UCLA issued the first comprehensive environmental report card for Los Angeles County on Tuesday, marking the region as an unimpressive “C” student overall for air, water, waste and other key areas.
After nearly two years of gathering and analyzing data, researchers at UCLA’s Institute of the Environment and Sustainability (IoES) produced the first thorough analysis of the state of the county’s environment in what is believed to be the most comprehensive environmental report card in the nation.
“Despite a strong recent history of environmental improvements, the County has a long way to go before joining the honor roll. There’s tremendous room for improvement in all six environmental areas,” said Mark Gold, acting director of IoES, the project leader on the report card, and the assistant vice chancellor for UCLA’s Sustainable LA Grand Challenge.
Gold and his IoES colleagues Felicia Federico and Stephanie Pincetl headed the project, in collaboration with the Goldhirsh Foundation and the LA2050 initiative.
“As a region we need to decide what the most important environmental measures are that we want to track, and determine how we will do so regularly.
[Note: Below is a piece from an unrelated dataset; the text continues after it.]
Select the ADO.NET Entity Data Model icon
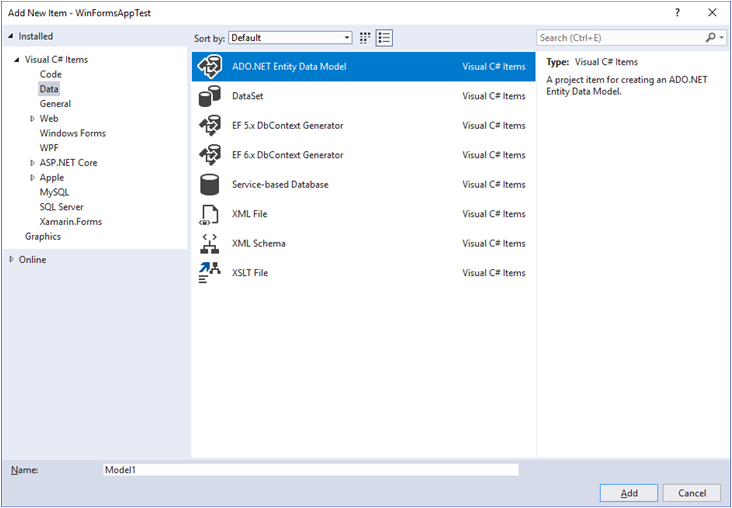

We hope this report sparks that conversation,” said Federico, the program manager for partnerships and translational science at the IoES.
UCLA’s Sustainable LA Grand Challenge and city-level plans such as Los Angeles’ Sustainability pLAn, are timely efforts that could guide those discussions, develop solutions and improve L.A.’s grade, the researchers said.
“Climate change is starting to be felt, so we know that there is no more ‘normal’ going forward, which is why it’s so important to find a baseline now,” said Pincetl, a professor and director of the California Center for Sustainable Communities at UCLA.
Over the coming years, UCLA’s Sustainable LA and the city’s plan are in a position to measure and hopefully improve the region’s environmental baseline, and to determine where more action is needed, the researchers recommended.
“UCLA’s report card fills a yawning gap in what we knew about the county, and gives the public and policy makers clear evidence of where environmental improvement is needed as well as a framework to talk about it,” said Tara Roth, president of the Goldhirsh Foundation. “Our hope is that it leads to much broader policy development and decision making on how to improve the county as a whole, not one community at a time.”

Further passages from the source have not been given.